提高健康素养：评估经 ChatGPT 大型语言模型修订的患者手册的可读性。

Enhancing Health Literacy: Evaluating the Readability of Patient Handouts Revised by ChatGPT's Large Language Model.

机构信息

Department of Otolaryngology-Head and Neck Surgery, Mayo Clinic, Phoenix, Arizona, USA.

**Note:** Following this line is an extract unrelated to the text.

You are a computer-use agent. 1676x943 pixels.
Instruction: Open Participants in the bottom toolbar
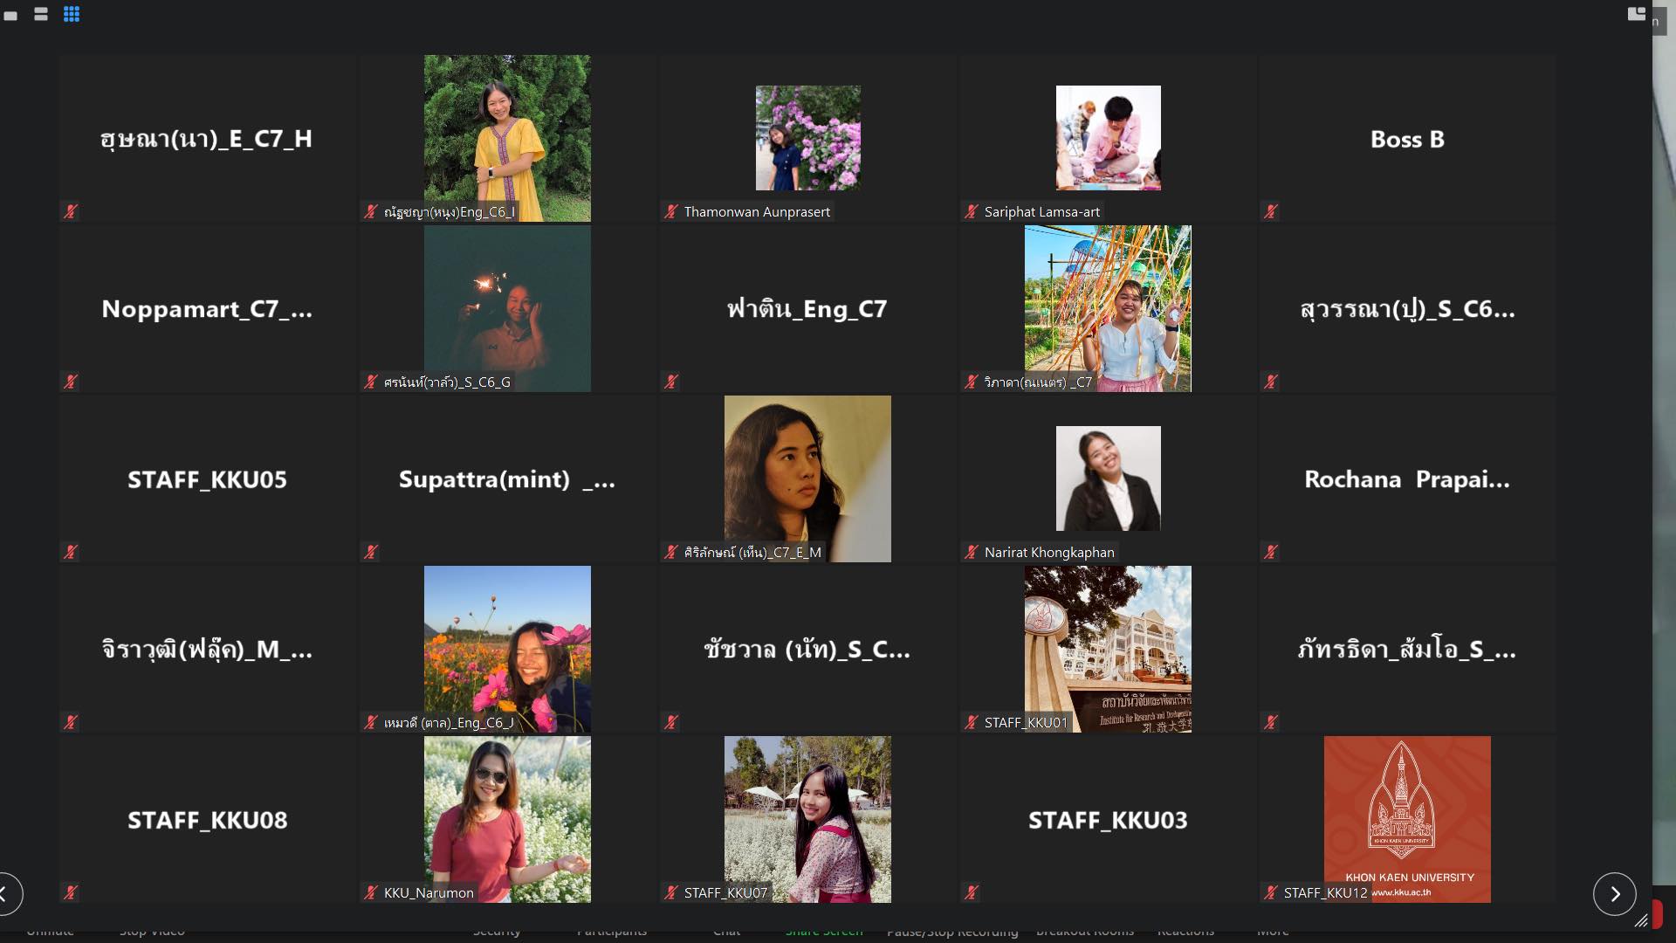(612, 932)
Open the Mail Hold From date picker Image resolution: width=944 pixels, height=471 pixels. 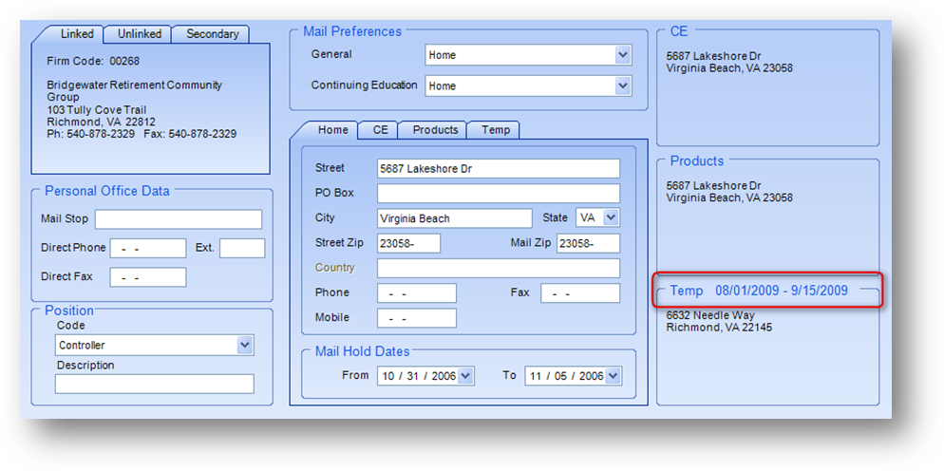pyautogui.click(x=465, y=376)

Division of Otolaryngology-Head and Neck Surgery, Cedars-Sinai, Los Angeles, California, USA.

出版信息

Otolaryngol Head Neck Surg. 2024 Dec;171(6):1751-1757. doi: 10.1002/ohn.927. Epub 2024 Aug 6.

DOI:10.1002/ohn.927

PMID:39105460

Abstract

OBJECTIVE

To use an artificial intelligence (AI)-powered large language model (LLM) to improve readability of patient handouts.

STUDY DESIGN

Review of online material modified by AI.

SETTING

Academic center.

METHODS

Five handout materials obtained from the American Rhinologic Society (ARS) and the American Academy of Facial Plastic and Reconstructive Surgery websites were assessed using validated readability metrics. The handouts were inputted into OpenAI's ChatGPT-4 after prompting: "Rewrite the following at a 6th-grade reading level." The understandability and actionability of both native and LLM-revised versions were evaluated using the Patient Education Materials Assessment Tool (PEMAT). Results were compared using Wilcoxon rank-sum tests.

RESULTS

The mean readability scores of the standard (ARS, American Academy of Facial Plastic and Reconstructive Surgery) materials corresponded to "difficult," with reading categories ranging between high school and university grade levels. Conversely, the LLM-revised handouts had an average seventh-grade reading level. LLM-revised handouts had better readability in nearly all metrics tested: Flesch-Kincaid Reading Ease (70.8 vs 43.9; P < .05), Gunning Fog Score (10.2 vs 14.42; P < .05), Simple Measure of Gobbledygook (9.9 vs 13.1; P < .05), Coleman-Liau (8.8 vs 12.6; P < .05), and Automated Readability Index (8.2 vs 10.7; P = .06). PEMAT scores were significantly higher in the LLM-revised handouts for understandability (91 vs 74%; P < .05) with similar actionability (42 vs 34%; P = .15) when compared to the standard materials.

CONCLUSION

Patient-facing handouts can be augmented by ChatGPT with simple prompting to tailor information with improved readability. This study demonstrates the utility of LLMs to aid in rewriting patient handouts and may serve as a tool to help optimize education materials.

LEVEL OF EVIDENCE

Level VI.

摘要

目的

利用人工智能（AI）驱动的大型语言模型（LLM）提高患者手册的可读性。

研究设计

对 AI 修改后的在线材料进行回顾。

设置

学术中心。

方法

从美国鼻科学会（ARS）和美国面部整形重建外科学会网站获得的 5 份患者手册材料，使用经过验证的可读性指标进行评估。在提示“将以下内容重写为 6 年级阅读水平”后，将这些手册输入 OpenAI 的 ChatGPT-4。使用患者教育材料评估工具（PEMAT）评估原始版本和 LLM 修订版本的理解性和可操作性。使用 Wilcoxon 秩和检验比较结果。

结果

标准（ARS、美国面部整形重建外科学会）材料的平均可读性分数对应于“困难”，阅读类别介于高中和大学水平之间。相反，经过 LLM 修订的手册平均为 7 年级阅读水平。在几乎所有测试的指标中，经过 LLM 修订的手册的可读性都更好：弗莱什-金纳阅读舒适度（70.8 比 43.9；P<.05）、冈宁雾度得分（10.2 比 14.42；P<.05）、简单胡说度（9.9 比 13.1；P<.05）、科尔曼-廖（8.8 比 12.6；P<.05）和自动化可读性指数（8.2 比 10.7；P=.06）。与标准材料相比，经过 LLM 修订的手册在理解性方面的 PEMAT 评分显著更高（91 比 74%；P<.05），而可操作性相似（42 比 34%；P=.15）。